Serüven dediysek biz sofraya gelişinin yolculuğunu değil, gidişini konuşacağız. Gelişini konuşabilecek ne kendi hayatımdan ne de yakın çevremden bir tecrübem veya bilgi birikimim var. Bu konuda tek hatıram, köy fırınında pişen mis gibi kokan ekmekleri izlememdir; hazırlanması, pişirilmesi ve tekrar eve taşınması. Tabi ki yazı yazmak için özellikle bireysel birikim olması gerekmez, araştırma yaparak da istediğimiz birikimi sağlayabiliriz. Yazıda seçilen konudan amaç ekmek tüketimi ile ilgili olmasıdır.
Kültürümüzde ekmek kutsal, israfı haramdır. Ekmek yere düşse üç kere öpüp alına koyulur, yerde ekmek görülse alınıp hemen yüksek bir yere konur, kırıntıları da kuşlara konur.
Geçmişte çok sıkıntılar çekmiş, vatan mücadelesi vermiş bu millet, sofradaki en temel gıdalarını buğdaydan üretmiştir. En rahat yetiştirdiği buğdayını ambarına doldurdu ise kışı dert etmemiştir. En temelde "ekmek yemezsen karnın doymaz" söylemleri ile beslenme alışkanlığı oluşturulmuştur.
Kutsal olan ekmek yeminlerimize bile girmiştir. Amiyane bir ifade ile "Ekmek mushaf çarpsın", benim ilk aklıma gelendir.
Kültürümüze kadar girmiş, beslenme alışkanlığımızın en temel besini, kutsal kabul edilen gel gelelim bugün en çok israf edilen besin olmuştur.
Halbuki biz ekmeği israf etmemek için birçok yol buluruz. İlk olarak aklıma çocukluğumun en lezzetli hatıralarından kızarmış ekmek kokusu gelir. Özellikle sobalı evlerin çocukları bu kokuya daha aşinadır. Ekmek atılmaz, değerlendirmek için bin bir yol denenir. Yumurtalı ekmek kızartması, köftelik galeta unu, enfes ekmek tatlısı...

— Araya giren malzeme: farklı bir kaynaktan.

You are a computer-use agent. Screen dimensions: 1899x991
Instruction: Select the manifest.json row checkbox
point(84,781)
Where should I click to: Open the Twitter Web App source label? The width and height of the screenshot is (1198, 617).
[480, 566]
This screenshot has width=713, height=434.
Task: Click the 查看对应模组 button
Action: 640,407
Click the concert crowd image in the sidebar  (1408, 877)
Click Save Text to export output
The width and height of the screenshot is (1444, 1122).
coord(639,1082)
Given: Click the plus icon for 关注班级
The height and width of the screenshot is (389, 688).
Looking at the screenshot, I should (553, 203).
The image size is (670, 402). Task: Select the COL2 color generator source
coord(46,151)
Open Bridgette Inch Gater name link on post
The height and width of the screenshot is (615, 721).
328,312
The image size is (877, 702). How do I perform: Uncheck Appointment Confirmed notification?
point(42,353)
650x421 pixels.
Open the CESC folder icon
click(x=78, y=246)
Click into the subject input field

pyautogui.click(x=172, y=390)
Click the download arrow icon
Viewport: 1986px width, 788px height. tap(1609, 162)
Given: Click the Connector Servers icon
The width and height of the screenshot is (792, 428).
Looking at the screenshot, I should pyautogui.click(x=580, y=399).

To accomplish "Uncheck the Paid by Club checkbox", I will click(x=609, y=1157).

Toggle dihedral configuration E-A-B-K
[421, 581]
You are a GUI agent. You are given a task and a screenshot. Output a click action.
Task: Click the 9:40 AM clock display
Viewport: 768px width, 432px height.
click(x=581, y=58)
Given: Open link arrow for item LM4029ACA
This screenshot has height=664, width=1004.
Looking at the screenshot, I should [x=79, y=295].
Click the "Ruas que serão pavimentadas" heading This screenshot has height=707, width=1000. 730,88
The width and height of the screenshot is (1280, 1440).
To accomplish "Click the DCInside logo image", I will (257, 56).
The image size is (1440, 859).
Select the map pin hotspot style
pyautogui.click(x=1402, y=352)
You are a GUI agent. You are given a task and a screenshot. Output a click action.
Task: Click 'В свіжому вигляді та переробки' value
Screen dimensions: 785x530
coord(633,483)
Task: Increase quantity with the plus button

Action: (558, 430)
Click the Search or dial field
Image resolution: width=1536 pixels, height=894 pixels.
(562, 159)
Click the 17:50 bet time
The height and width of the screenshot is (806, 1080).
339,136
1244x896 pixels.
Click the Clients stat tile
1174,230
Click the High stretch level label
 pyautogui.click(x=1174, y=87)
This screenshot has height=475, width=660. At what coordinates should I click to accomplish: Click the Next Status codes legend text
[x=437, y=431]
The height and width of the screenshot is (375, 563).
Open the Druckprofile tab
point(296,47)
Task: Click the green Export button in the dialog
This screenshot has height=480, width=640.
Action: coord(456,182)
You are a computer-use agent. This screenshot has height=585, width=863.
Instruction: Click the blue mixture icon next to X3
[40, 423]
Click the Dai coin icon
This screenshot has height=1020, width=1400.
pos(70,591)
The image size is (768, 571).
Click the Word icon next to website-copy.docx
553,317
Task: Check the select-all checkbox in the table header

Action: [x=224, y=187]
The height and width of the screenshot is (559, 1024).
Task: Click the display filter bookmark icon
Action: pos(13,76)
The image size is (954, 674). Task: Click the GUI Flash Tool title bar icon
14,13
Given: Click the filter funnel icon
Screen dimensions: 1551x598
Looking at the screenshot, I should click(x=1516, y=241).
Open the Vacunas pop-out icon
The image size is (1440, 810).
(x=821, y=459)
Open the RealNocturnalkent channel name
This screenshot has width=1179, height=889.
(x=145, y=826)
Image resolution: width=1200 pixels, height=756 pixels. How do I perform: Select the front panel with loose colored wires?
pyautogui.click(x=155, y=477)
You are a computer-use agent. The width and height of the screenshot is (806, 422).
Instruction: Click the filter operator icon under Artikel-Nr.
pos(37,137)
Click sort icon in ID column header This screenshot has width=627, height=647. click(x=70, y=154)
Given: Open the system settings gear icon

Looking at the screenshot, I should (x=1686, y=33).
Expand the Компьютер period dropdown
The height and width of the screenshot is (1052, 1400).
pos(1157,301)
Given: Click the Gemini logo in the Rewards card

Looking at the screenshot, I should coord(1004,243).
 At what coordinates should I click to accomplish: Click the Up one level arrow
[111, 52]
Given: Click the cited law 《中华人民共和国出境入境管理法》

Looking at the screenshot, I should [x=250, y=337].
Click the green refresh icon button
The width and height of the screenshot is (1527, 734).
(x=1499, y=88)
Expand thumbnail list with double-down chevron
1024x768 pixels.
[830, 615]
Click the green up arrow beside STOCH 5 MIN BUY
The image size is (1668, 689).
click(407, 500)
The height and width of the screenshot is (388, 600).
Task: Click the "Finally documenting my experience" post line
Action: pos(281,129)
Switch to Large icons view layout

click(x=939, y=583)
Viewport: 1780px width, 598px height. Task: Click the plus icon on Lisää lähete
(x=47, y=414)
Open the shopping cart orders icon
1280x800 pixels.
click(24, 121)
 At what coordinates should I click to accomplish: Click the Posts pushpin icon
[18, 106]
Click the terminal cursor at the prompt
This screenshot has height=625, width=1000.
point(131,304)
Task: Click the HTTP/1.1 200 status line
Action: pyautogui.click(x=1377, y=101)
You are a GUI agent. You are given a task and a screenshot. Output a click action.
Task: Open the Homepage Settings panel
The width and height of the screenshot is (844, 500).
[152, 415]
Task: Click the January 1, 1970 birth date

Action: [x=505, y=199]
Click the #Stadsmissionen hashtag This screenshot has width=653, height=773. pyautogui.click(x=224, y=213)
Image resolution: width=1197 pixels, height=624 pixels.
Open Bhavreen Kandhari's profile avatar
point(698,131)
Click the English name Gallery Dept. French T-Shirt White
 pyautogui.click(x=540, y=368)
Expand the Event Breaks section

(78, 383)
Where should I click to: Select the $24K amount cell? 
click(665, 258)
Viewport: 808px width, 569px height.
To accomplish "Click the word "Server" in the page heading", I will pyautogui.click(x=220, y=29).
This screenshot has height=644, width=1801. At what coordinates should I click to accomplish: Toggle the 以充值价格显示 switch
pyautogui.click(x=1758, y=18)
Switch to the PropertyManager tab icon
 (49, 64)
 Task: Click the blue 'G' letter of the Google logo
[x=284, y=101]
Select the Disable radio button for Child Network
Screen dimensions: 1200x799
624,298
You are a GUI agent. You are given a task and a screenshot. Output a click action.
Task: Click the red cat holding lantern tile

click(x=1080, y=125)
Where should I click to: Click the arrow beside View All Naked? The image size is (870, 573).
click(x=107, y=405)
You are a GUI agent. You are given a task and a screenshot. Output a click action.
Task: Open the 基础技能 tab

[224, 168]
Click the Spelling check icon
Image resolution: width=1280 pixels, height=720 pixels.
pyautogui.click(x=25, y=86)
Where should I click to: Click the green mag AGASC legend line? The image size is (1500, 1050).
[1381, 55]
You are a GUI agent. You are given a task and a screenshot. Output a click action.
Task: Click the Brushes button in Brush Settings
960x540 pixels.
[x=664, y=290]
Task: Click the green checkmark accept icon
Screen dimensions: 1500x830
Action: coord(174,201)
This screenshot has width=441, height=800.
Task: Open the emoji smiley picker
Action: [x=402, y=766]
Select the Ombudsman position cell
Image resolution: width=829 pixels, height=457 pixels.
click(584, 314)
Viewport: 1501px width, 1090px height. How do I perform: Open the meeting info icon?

Kültürümüzdeki bu değere rağmen dünya üzerinde ne yazık ki 5 milyon adet ekmek israf ediliyor. Bu israfın ülkeler bazında ilk sıralarında da ülkemiz geliyor.
Yiyecek israfının özelde de ekmek israfının birçok zararı vardır. Bunların başında ekonomik zarar gelmektedir. 20gr ekmek üzerinden hesap ettiğimizde ülkemizdeki israf oranına göre yıllık 1,546 milyar çöpe gitmektedir. Bu oranın ekonomimize yansımalarını sizin zihin dünyanıza bırakıyorum.
İsrafın ekonomik sonuçları yanında çevresel sonuçları da vardır. İsrafın dünyamıza zararları da az değildir. Üretim aşamasından sofraya gelene kadar ki süreçte harcanan yüksek miktarda su, enerji ve ham madde de boşa gitmekte ve doğal kaynakların vurdum duymazca harcanması ve israfı dünya ekosistemine zarar vermektedir. Ayrıca çöp alanlarına atılan gıda maddeleri metan gazı üretmekte ve bu da sera gazına dönüşmektedir. Bu durum ise dünyamızın ısınmasına sebebiyet vermektedir. Küresel iklim değişikliği ve kuraklığın pençesinde olan dünyamız için israfın önlenmesi zorunluluktur.
İsrafın tüketilerek önlenmeye çalışılması da sağlık sorunlarına yol açar. Bunun için öncelikli çözüm yolu ihtiyaç kadar alınmasıdır. İhtiyaç fazlası olanın uygun saklama koşullarında korunması ve farklı tüketim yollarının bulunması ile de israfın önüne geçilecektir.
Ekmeğin sofraya gelişi muhteşem olurken gidişi hüsran olmasın. Dünyamızı koruyalım geleceğimizi koruyalım.